I witnessed a student nearly run over today. Fortunately, the driver ahead of me was alert, and traffic surrounding the school at the last bell is slow in any case, but it was still a narrow thing: some kids were horsing around, and one got pushed out into the street. Once the driver had a second to collect his wits, he honked, and the kid who nearly got hit, grinning, pointed at his pushing friend, calling “He did it!” Which was entirely beside the point, as well as disingenuous.

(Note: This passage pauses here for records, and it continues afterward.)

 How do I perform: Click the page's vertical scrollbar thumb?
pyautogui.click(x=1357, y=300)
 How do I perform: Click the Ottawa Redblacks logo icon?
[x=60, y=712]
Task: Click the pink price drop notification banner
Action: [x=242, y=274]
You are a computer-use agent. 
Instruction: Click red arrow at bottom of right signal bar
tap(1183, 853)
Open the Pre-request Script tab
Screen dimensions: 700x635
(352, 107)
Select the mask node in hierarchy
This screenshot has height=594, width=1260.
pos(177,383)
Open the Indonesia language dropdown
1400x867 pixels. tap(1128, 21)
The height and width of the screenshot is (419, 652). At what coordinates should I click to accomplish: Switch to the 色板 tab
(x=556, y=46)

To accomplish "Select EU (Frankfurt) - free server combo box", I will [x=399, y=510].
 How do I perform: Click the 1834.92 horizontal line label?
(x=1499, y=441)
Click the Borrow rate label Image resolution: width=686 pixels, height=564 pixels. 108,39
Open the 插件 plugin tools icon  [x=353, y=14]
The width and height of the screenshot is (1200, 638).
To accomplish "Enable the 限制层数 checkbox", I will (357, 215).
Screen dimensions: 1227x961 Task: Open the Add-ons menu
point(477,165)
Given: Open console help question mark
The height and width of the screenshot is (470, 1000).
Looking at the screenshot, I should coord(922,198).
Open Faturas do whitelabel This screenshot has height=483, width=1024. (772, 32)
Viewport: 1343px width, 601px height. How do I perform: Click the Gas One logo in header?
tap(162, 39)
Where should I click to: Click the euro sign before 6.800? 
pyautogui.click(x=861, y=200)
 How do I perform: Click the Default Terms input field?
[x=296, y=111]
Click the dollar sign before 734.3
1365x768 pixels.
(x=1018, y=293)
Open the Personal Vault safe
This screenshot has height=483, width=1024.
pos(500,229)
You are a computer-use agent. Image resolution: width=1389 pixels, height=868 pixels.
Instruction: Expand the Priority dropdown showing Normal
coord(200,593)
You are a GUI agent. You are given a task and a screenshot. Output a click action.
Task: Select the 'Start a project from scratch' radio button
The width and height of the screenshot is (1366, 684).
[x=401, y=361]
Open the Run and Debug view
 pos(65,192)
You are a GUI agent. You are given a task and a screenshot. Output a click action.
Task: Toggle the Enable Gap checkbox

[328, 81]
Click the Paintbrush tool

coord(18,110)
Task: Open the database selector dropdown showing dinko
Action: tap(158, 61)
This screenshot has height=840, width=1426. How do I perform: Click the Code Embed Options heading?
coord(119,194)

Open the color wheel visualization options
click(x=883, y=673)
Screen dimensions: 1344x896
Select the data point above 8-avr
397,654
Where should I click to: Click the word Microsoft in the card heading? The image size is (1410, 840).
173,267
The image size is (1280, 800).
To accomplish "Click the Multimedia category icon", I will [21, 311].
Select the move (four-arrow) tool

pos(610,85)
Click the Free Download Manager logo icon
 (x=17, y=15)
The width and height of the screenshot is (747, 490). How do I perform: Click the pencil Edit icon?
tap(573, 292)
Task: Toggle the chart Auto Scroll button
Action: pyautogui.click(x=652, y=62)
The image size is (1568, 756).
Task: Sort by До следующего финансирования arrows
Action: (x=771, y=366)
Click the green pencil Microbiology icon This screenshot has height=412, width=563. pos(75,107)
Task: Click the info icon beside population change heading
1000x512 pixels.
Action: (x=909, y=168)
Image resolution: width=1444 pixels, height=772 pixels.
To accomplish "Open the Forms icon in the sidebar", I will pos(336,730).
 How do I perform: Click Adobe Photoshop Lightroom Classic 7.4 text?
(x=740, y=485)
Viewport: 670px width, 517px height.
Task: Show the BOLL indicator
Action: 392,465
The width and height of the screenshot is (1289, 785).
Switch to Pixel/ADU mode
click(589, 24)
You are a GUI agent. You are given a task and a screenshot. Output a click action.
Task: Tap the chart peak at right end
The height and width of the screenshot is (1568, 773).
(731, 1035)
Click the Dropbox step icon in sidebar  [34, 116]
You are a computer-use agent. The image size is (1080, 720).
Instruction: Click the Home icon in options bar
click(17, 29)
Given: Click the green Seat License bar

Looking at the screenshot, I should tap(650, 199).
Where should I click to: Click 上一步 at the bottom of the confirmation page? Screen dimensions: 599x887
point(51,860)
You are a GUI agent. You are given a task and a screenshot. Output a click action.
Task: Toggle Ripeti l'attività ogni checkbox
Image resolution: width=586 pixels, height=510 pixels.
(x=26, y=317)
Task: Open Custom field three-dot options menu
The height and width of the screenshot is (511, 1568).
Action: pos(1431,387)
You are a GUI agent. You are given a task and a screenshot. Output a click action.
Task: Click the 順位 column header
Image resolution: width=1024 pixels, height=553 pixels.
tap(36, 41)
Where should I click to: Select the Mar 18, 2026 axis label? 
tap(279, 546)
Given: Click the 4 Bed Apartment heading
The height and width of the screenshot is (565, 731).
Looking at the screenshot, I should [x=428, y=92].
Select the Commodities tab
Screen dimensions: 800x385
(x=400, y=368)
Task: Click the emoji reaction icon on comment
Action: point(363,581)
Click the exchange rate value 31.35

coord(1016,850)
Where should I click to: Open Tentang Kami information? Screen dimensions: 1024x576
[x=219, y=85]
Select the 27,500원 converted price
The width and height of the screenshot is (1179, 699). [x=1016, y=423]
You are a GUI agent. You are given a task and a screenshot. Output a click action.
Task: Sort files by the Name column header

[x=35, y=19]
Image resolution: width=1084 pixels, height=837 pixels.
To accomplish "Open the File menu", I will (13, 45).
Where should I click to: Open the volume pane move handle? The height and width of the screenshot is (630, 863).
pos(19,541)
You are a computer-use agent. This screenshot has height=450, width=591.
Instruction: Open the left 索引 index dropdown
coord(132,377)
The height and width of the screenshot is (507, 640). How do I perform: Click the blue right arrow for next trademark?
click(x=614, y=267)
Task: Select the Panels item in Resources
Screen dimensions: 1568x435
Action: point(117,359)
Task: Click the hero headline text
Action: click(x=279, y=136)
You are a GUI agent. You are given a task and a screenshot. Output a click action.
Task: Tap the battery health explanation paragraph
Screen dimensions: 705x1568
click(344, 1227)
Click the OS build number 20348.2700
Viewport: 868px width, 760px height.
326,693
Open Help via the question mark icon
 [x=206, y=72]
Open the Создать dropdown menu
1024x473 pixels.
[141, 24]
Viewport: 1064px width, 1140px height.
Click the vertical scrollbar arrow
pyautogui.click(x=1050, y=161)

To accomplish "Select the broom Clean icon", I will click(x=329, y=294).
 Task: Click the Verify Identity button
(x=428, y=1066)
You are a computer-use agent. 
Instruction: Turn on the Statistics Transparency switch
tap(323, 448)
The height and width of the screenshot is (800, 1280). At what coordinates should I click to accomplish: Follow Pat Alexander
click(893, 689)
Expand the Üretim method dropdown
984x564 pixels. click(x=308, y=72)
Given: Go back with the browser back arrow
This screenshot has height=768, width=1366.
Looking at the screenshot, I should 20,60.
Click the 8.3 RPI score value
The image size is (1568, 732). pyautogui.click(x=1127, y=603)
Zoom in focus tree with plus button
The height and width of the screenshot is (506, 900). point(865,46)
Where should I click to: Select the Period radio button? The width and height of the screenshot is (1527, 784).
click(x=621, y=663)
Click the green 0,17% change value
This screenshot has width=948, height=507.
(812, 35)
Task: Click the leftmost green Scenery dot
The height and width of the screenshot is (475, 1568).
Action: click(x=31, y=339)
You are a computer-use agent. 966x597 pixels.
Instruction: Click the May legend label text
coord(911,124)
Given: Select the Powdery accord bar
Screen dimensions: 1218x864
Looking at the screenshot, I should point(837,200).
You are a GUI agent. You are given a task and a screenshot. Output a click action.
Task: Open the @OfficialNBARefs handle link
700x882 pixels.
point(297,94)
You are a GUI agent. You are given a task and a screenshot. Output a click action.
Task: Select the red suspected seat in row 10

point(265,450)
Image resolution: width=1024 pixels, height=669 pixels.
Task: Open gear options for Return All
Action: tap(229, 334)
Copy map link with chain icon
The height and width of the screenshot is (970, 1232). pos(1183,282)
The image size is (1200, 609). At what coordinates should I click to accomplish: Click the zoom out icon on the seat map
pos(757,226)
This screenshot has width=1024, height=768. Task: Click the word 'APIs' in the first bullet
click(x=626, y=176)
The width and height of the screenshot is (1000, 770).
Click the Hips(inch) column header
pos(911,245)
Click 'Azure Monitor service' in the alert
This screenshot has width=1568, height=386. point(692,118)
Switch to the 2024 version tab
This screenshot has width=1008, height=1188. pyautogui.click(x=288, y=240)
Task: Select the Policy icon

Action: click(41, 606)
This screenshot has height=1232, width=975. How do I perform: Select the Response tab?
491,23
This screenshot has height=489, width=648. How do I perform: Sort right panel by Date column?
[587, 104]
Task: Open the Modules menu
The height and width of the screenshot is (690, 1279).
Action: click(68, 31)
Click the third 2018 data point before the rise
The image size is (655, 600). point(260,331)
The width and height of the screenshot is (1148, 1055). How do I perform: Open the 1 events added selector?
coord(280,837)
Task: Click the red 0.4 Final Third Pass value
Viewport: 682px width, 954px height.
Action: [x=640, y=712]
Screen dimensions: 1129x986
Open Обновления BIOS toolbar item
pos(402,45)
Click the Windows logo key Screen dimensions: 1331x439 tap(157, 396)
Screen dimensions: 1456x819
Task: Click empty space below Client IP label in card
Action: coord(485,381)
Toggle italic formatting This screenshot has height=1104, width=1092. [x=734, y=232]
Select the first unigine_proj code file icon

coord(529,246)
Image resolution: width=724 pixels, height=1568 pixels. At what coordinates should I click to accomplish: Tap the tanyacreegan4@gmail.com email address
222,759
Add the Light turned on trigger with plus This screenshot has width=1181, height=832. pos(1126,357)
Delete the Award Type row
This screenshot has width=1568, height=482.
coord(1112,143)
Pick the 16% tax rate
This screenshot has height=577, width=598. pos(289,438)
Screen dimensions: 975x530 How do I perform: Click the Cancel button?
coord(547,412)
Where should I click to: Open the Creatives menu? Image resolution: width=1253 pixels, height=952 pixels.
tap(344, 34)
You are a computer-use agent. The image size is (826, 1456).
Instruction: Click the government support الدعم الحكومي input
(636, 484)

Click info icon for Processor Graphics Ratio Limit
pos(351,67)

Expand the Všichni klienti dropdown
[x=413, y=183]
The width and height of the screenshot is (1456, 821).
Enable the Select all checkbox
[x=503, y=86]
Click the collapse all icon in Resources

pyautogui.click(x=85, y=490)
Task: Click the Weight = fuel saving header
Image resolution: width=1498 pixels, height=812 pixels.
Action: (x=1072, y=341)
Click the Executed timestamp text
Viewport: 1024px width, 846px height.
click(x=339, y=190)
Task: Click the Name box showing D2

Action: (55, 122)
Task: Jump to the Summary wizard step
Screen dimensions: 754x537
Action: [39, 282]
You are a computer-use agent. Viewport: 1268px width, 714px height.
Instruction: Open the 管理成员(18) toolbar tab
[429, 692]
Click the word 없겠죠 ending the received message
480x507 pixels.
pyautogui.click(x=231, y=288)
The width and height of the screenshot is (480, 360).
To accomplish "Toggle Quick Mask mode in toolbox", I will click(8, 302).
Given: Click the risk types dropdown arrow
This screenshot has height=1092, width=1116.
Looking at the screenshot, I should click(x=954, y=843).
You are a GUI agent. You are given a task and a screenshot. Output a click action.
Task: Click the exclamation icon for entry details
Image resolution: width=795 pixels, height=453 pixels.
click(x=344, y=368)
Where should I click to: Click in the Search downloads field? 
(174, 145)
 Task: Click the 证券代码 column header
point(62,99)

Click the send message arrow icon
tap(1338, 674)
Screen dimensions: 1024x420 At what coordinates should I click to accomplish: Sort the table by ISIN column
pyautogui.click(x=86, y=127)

The event serves as another reminder that, with a few exceptions, high school students are not adults. They’re almost adults, and they can behave like adults for short periods, and we expect them to behave like adults all the time, and they yearn to be treated with the dignity of adults, but they really aren’t adults yet. A blithe disregard for danger and, when caught at it, a reflexive effort to deflect punishment to someone else rather than address the problem as a problem both speak of maturity yet to develop.

And yes, I realize that some people never develop a healthy sense of responsibility. Adulthood isn’t merely a matter of age. Teenagers, at least, have an excuse. The basic fact remains: however much we might like to treat them like adults, and however much they might want to be treated like adults—or think that they do—they aren’t adults yet. And we, their handlers and teachers and hopefully role models, need to keep that perpetually in mind.